Chu et al. demonstrate that a special address code is required for efficient protein import into root plastids. Plant Cell https://doi.org/10.1105/tpc.19.00702
By Hsou-min Li, Institute of Molecular Biology, Academia Sinica, Nankang, Taipei 11529, Taiwan
Background: Chloroplasts are the most famous member of the essential family of organelles called plastids. Plastids develop into distinct functional types in different tissues. For example, they develop into green chloroplasts in leaves for photosynthesis and into colorless leucoplasts in roots for nutrient synthesis and storage. Chloroplasts and leucoplasts need distinct sets of proteins in order to perform these different functions. Because almost all plastid proteins are imported from the cytosol, they are synthesized with an N-terminal targeting signal, the transit peptide. This functions as the address label to direct the delivery of plastid proteins from the cytosol into plastids.
Question: In addition to tissue-specific gene expression, is the plastid protein import process also regulated in a tissue-specific manner, and does it contribute to the distinct protein compositions of leaf chloroplasts vs. root leucoplasts?

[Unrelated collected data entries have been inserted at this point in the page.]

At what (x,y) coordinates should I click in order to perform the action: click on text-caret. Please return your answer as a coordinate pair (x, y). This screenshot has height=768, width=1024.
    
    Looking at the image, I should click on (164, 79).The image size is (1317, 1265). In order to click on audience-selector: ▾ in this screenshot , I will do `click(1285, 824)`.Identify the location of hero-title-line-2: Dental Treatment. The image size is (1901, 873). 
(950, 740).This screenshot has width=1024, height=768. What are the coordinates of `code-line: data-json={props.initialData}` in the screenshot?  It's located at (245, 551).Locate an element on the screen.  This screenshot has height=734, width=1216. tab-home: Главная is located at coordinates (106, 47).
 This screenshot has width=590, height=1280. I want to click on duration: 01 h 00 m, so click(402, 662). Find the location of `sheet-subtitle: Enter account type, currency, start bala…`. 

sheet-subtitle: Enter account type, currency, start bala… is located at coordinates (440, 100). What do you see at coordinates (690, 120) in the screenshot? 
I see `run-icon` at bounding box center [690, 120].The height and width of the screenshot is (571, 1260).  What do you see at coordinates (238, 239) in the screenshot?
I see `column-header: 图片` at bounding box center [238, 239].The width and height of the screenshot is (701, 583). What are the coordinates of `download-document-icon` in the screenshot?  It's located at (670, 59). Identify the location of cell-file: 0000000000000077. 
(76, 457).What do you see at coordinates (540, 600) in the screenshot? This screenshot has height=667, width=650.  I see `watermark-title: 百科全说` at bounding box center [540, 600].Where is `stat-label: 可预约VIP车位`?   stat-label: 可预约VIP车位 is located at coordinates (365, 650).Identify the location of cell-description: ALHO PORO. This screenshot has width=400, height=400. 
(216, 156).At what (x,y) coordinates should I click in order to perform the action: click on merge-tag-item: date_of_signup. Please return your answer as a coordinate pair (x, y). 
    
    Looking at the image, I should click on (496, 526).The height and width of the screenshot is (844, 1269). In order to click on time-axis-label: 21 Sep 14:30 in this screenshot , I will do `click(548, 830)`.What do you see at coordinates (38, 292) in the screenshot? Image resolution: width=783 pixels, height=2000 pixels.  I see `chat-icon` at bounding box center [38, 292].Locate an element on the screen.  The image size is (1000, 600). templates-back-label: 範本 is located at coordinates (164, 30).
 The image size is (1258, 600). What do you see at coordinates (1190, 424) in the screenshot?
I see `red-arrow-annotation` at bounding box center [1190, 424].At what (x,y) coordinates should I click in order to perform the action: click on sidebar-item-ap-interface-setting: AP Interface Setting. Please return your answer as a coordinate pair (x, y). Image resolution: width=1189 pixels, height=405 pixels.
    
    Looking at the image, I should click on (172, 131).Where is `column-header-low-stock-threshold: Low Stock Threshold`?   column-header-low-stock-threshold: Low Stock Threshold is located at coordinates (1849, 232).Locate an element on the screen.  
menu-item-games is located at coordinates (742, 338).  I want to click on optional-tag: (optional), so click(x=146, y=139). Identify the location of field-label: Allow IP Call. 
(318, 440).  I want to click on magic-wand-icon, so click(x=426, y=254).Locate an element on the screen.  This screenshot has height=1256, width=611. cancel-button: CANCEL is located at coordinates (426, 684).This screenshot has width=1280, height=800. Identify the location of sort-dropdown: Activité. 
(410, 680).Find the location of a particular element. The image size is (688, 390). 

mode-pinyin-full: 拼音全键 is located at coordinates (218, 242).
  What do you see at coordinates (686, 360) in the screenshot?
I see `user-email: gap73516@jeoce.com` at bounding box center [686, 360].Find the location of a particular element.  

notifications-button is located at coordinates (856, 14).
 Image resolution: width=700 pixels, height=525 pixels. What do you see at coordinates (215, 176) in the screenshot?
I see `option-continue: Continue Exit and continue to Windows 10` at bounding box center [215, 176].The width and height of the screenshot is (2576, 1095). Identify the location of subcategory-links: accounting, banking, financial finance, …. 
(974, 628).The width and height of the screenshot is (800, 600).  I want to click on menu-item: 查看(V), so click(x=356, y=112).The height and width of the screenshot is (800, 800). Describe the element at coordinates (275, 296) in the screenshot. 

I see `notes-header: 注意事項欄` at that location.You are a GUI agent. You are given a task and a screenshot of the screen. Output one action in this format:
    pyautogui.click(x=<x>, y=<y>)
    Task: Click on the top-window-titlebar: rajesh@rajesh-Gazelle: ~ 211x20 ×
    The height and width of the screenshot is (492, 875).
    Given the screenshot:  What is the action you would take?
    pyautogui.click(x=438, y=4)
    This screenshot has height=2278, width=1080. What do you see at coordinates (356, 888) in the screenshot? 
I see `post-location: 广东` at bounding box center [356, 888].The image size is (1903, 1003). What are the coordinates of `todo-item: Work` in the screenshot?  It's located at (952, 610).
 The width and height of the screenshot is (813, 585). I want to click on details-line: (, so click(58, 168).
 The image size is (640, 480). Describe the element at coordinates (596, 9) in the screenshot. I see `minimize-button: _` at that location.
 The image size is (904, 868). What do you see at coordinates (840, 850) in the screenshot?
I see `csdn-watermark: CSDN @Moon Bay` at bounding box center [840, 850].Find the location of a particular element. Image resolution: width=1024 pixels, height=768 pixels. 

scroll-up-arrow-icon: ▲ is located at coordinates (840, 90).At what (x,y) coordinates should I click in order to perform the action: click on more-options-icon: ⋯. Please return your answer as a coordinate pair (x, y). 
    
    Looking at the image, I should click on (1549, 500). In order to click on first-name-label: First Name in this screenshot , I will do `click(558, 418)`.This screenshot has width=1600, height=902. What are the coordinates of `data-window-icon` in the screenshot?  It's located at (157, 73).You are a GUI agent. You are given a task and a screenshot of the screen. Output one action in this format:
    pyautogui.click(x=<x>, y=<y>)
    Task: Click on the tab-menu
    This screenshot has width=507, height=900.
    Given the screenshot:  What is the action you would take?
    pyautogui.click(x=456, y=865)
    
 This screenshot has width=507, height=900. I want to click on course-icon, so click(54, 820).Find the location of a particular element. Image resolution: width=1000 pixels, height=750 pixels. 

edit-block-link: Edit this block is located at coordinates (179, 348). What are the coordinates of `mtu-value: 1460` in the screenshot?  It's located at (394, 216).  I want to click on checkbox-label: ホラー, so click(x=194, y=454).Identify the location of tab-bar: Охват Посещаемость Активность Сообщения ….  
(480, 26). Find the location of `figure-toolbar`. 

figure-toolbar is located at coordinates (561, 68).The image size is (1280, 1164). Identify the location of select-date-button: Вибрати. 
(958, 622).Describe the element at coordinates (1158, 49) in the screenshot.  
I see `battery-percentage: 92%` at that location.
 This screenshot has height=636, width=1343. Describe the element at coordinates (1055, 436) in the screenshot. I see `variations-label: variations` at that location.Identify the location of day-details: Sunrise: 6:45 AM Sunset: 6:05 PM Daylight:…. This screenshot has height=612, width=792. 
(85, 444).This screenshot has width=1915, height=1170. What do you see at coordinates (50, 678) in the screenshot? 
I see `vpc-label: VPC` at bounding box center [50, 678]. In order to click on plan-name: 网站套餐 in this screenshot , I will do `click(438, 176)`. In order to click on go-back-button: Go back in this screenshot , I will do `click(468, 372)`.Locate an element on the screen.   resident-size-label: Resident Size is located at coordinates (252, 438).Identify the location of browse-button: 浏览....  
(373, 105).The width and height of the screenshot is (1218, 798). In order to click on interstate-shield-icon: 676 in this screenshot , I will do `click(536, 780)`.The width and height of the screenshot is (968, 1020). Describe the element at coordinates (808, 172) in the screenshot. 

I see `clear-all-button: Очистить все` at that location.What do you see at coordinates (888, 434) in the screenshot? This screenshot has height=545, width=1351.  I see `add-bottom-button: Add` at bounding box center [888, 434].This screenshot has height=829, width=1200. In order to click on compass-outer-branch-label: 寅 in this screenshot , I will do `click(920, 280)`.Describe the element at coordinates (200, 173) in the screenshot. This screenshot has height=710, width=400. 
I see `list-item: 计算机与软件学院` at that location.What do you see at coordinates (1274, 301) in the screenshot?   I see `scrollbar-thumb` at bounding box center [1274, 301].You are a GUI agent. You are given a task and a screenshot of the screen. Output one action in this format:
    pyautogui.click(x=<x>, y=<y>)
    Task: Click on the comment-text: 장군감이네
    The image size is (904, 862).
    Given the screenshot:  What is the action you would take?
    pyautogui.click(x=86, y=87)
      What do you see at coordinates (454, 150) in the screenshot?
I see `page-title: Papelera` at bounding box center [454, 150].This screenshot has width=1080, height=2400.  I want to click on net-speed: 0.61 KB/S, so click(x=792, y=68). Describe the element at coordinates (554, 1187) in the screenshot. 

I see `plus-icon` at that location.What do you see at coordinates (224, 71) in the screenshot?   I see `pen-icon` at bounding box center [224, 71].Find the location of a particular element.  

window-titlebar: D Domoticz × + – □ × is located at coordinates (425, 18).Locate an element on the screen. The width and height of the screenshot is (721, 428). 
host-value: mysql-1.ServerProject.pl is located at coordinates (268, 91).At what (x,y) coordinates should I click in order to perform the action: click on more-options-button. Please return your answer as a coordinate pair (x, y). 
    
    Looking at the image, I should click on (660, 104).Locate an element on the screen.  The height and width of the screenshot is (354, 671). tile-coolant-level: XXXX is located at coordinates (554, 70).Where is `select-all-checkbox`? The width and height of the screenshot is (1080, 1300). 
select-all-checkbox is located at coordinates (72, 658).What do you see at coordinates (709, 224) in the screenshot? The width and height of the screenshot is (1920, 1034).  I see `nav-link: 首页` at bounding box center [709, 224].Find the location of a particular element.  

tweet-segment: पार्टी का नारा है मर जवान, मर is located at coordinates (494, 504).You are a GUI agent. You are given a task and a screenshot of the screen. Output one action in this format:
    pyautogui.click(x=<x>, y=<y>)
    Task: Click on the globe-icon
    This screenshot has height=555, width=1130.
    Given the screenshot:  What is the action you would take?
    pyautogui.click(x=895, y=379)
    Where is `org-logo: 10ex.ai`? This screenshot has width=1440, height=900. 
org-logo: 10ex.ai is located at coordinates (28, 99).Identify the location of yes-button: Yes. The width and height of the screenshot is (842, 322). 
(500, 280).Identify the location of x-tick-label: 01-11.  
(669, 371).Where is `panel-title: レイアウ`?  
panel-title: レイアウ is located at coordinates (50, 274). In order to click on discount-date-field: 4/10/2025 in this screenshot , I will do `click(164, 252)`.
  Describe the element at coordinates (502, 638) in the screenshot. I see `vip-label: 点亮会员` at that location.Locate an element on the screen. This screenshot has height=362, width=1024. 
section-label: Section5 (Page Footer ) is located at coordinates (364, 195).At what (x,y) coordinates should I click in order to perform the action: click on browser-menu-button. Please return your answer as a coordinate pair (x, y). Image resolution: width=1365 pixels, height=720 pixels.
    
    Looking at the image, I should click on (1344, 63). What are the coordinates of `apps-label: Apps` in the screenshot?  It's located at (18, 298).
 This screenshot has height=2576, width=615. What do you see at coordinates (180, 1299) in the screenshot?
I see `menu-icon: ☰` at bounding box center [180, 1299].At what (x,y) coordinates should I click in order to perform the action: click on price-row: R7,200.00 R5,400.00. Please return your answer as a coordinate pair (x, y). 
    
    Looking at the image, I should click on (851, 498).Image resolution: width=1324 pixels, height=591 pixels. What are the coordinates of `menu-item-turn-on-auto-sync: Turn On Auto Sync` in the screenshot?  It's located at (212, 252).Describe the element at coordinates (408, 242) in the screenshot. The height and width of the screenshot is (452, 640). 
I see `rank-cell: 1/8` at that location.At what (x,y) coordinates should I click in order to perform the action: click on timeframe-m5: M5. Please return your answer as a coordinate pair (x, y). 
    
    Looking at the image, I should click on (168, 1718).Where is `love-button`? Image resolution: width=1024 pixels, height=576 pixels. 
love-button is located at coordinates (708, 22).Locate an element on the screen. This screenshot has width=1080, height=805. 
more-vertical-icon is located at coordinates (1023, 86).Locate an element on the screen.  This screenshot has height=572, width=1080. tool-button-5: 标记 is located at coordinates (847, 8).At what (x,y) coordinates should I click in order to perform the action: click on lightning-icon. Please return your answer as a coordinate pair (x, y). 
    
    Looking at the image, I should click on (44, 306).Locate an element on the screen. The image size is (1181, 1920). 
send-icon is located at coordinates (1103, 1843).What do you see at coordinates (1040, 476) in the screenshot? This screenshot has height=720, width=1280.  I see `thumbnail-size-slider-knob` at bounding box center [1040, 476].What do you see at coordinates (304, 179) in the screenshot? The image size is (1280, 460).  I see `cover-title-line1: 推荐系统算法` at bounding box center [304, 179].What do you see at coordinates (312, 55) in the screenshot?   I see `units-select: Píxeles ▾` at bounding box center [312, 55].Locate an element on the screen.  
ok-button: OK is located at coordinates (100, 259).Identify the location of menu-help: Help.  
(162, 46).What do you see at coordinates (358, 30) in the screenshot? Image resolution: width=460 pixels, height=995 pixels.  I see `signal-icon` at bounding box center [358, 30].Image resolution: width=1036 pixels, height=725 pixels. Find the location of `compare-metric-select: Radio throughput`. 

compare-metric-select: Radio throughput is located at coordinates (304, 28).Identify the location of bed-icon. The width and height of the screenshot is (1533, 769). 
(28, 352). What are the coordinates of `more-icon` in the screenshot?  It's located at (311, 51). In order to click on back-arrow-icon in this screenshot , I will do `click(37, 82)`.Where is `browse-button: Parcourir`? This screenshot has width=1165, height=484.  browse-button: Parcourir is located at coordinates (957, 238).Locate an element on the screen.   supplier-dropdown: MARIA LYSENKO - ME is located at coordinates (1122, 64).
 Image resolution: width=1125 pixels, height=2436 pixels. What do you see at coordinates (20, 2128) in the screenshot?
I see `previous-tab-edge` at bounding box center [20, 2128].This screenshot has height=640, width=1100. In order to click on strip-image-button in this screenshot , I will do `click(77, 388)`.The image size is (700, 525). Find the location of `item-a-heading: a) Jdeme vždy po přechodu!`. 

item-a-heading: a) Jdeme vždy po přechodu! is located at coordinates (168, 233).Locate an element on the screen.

Findings: We found that a motif composed of two consecutive positively charged amino acids in the transit peptide is necessary for efficient import into root leucoplasts but not for import into leaf chloroplasts. Therefore, this twin-positive motif serves as a specific address code for delivery into leucoplasts. Analyses of recently duplicated plastid proteins show an association between higher RNA expression in roots and possession of extra twin-positive motifs in transit peptides. This suggests that, after gene duplication, the gene exhibiting higher root RNA expression tends to gain or retain twin-positive motifs in order to support efficient import into root leucoplasts. Therefore, there is a coordination from RNA expression levels to transit-peptide motifs to protein abundance, supporting the idea that plastid-specific protein import from the cytosol is part of the circuitry determining tissue-specific plastid proteomes.
Next steps: We are working on identifying the receptor on leucoplasts that recognizes the twin-positive motif through biochemical crosslinking to find leucoplast envelope proteins in the vicinity of the twin-positive motif during import and through genetic screening for mutants that lose the ability of recognizing the motif.